Gazoz, the world number two, shot four points off his best and a European record at the same leg of the European Grand Prix as Anagoz. They both made their Olympic debuts as teenagers at Rio 2016, and both consider themselves significantly stronger shooters than they were five years ago. And yet they still find themselves without quota places.
Whatever the reason, they are running out of time.
“It makes me really angry when I shoot all of my arrows into the yellow, average 28 points per end and still lose,” Anagoz said. “You think, ‘how could this happen?’ You’re looking at other targets and the arrows are everywhere, and you’re shooting among the best in the field, but you’re the second-best on your side.”
“It’s about luck, and luck is coming from energy and nature,” she continued. “If you don’t believe in energy or spiritual things, you can get kind of crazy.”

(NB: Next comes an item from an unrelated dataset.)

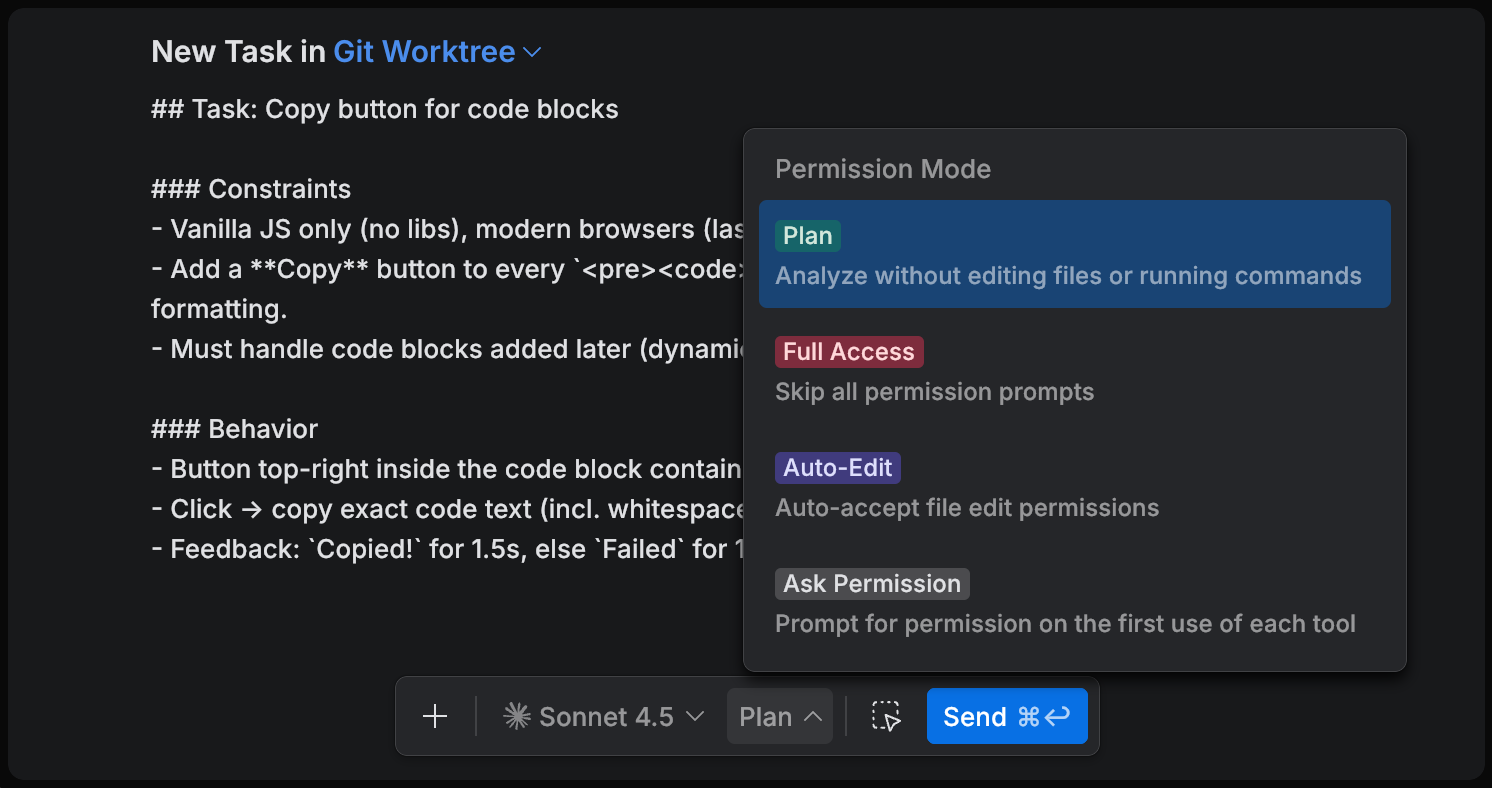Image resolution: width=1492 pixels, height=788 pixels.
Task: Click the return-key icon on Send
Action: [x=1057, y=717]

There is a belief within the Turkish archery team that their unrealised pursuit of quota places could serve as an advantage in Japan. While athletes with their spots already secured were tasked with maintaining focus and fighting complacency during the year without competition, Turkey has had a more immediate goal to work towards. The added layer of incentives has only fuelled their training.

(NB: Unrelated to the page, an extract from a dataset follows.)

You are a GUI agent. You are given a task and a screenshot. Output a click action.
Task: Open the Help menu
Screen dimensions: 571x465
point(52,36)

That edge is contingent on actually claiming the quota places, of course, but it is an outlook that has given the team assurance in the face of diminishing odds and increased uncertainty.
“Spiritually, if I won the quota two years ago, maybe I wouldn’t have worked as hard,” Anagoz said. “To get a medal, and before that a quota, maybe this is what I actually need.”
Speculation will soon make way for reality when the qualification tournament takes place on Friday. Turkey is well-positioned to seize the coveted quota places, but they know it won’t be easy.
This is their moment. Their goal is in front of them, and their directions are clear.
“Only the strongest will win,” Gazoz said. “No one is going to give me the quota. I have to take it.”